I am trying to make an analysis here based on certain facets. Few elements which we have to keep in mind is that the unemployment rate that is running in US is about 10%. Which means that they have to create about 400,000 jobs every month for many years to come. Is that kind of job creation possible? If jobs are not there could it result into inflation, could it result into stronger recovery? My feeling is that today jobs are not being created as in the past because,

1. Demand is weak and hence industries are running at far below their capacity. If industries are running at far below capacity, then how will inflation come?

2. The developed world is suffering because of the excesses which they are took on in terms of lending, in terms of running large deficit, in terms of forgetting the     basic laws of economics.

Our experience of this is, you don't recover from this in a short while. It takes long time to come back to health. It does not happen quickly. Put all those things together it will not be unfair to say that global recovery will not be very strong V shaped. And it will be muted and below par. The recovery in the US has been the weakest in recent history. Global conditions will have a near term impact on our market because we are financially integrated.

As far as India is concerned, from a longer term perspective, if we can get foreign capital, augmented with our savings, convert that additional amount into investments, India's growth is assured . We have resources, we have entrepreneurs and we have consumers, all we are lacking is capital and growth focussed policies. Now if capital is made available by foreigners, all we need is growth focussed policies which allows me to execute projects quickly. As long as we can see the growth focussed policies and execution on the ground, our economy's growth is assured, and as long as my economy growth is assured , corporate profits growth is assured and as far as corporate profits are growing, the stock prices will not have no option but to follow them.


WF: Would it also logically follow that even if the overall quantum of flows may reduce as the consequence of some of these events , India should continue getting sufficient capital to make sure that the machinery is well oiled?

Nilesh: There was a very good report done by Goldman Sachs few months back. In their estimate, Indian savings are good enough to fund the infrastructure needs of the country.

So when we are saving 35% of our GDP, its not a small number. If we allocate those savings well, if we remove the flab from the system and create efficient and faster execution, even without foreign capital, we can turnaround and deliver. Lot will depend upon on ground action and execution effeciency. And if we do well on this front , then flows will automatically come. If we are doing badly then flows will not come.

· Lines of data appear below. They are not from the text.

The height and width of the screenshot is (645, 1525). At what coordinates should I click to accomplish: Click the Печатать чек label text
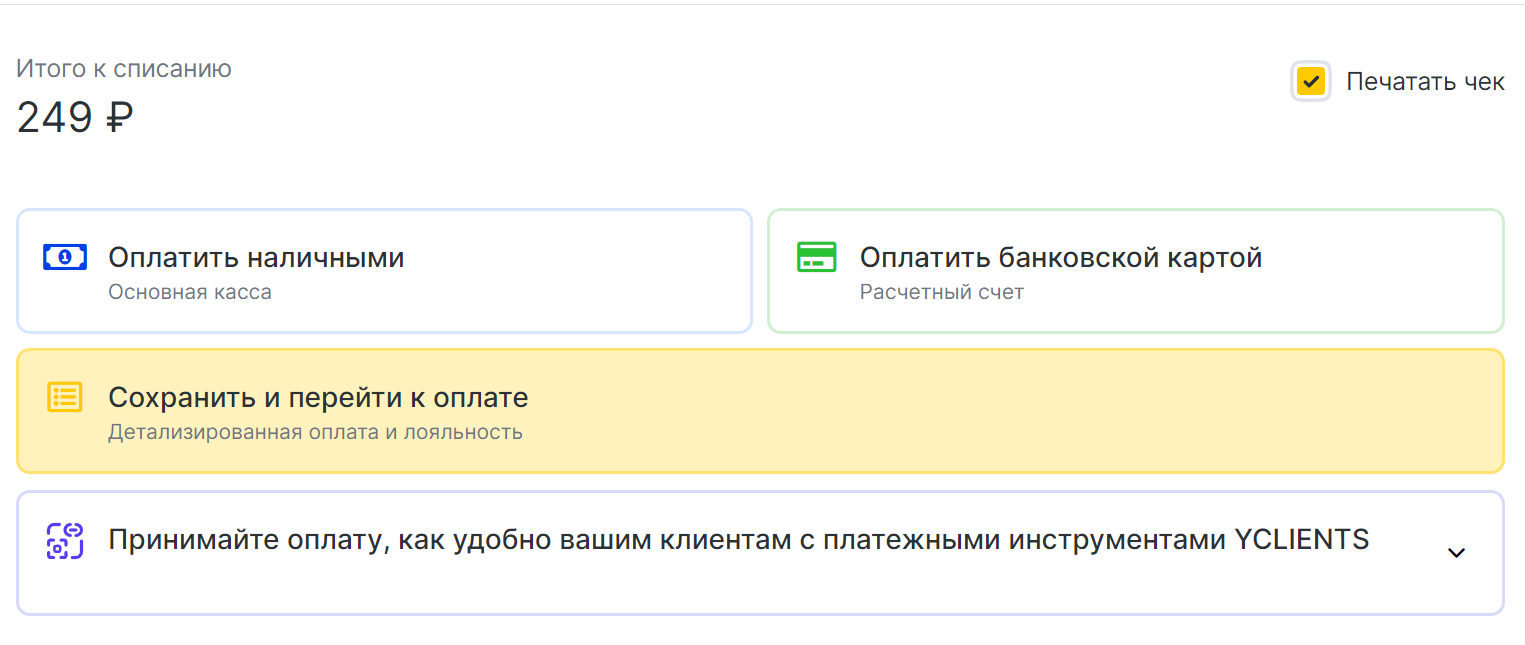pos(1425,82)
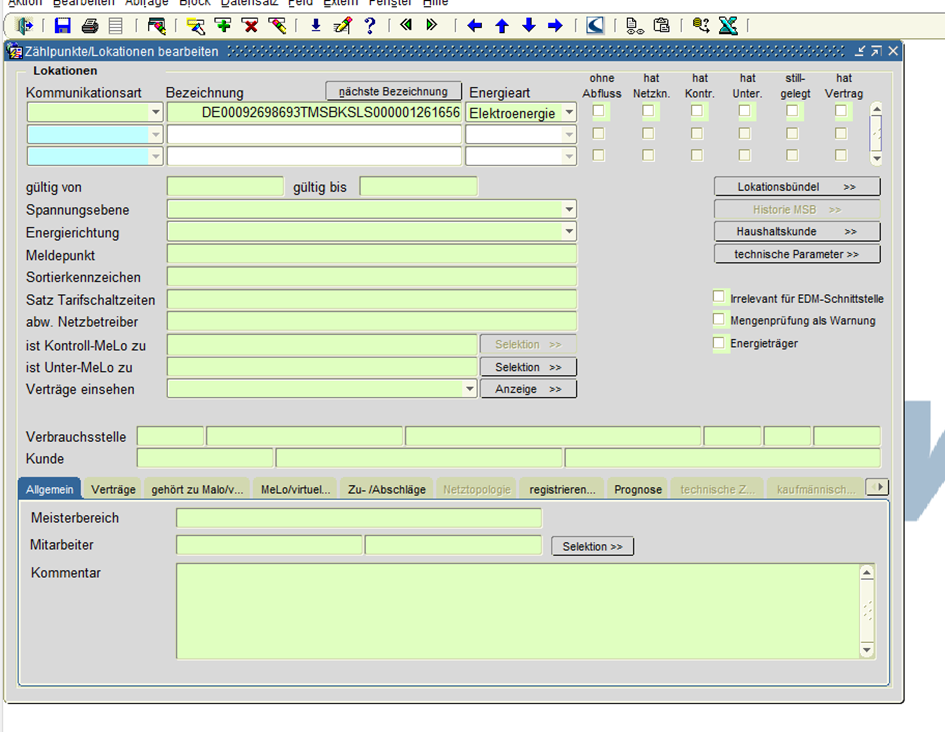Enable Irrelevant für EDM-Schnittstelle checkbox
945x732 pixels.
719,297

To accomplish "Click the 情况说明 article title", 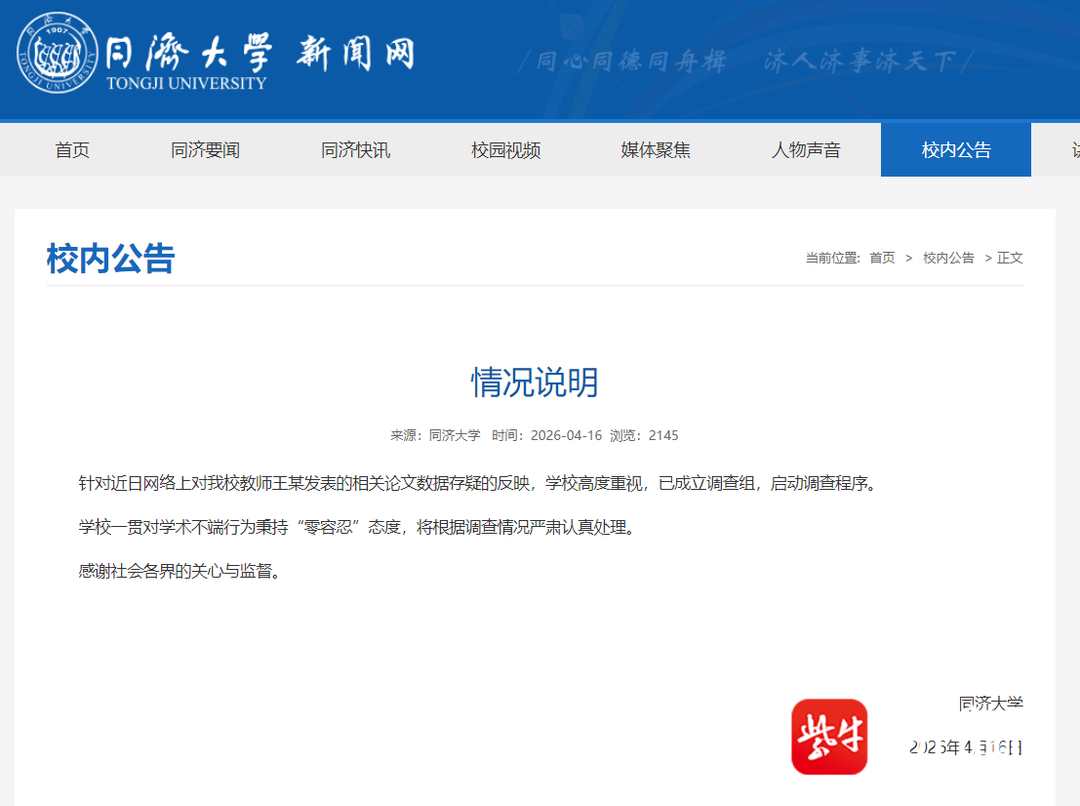I will click(x=535, y=382).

WF: Finally, in light of your initial comments that market are now trading at higher end of their fair value, how are you advising your own fund managers to align their equity portfolios to what you see as the current market context? Is there any overarching direction you have given to your fund mangers in terms of portfolio stance in your equity portfolios?

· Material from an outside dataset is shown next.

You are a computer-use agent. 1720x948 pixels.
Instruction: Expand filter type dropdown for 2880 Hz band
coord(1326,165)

Nilesh: Essentially we do not take cash calls. Our equity funds are 90 to 100% invested - so there is not cash call. The year 2009 was most driven by sectors rather than the stocks - a top down approach would have outperformed. 2010 is going to be purely stock specific. The luxury of taking down top down calls for making money is totally gone. One direction to the fund mangers is that we need to focus more bottom up and less top down, rather than more top down and less bottom up. So you have to work hard to pick up stocks which you will outperform the market. The other direction is to now also start paying attention to the possible downside and not just look at the upside potential. Markets are no longer cheap - so a strong focus on valuation is necessary in addition to a focus on growth.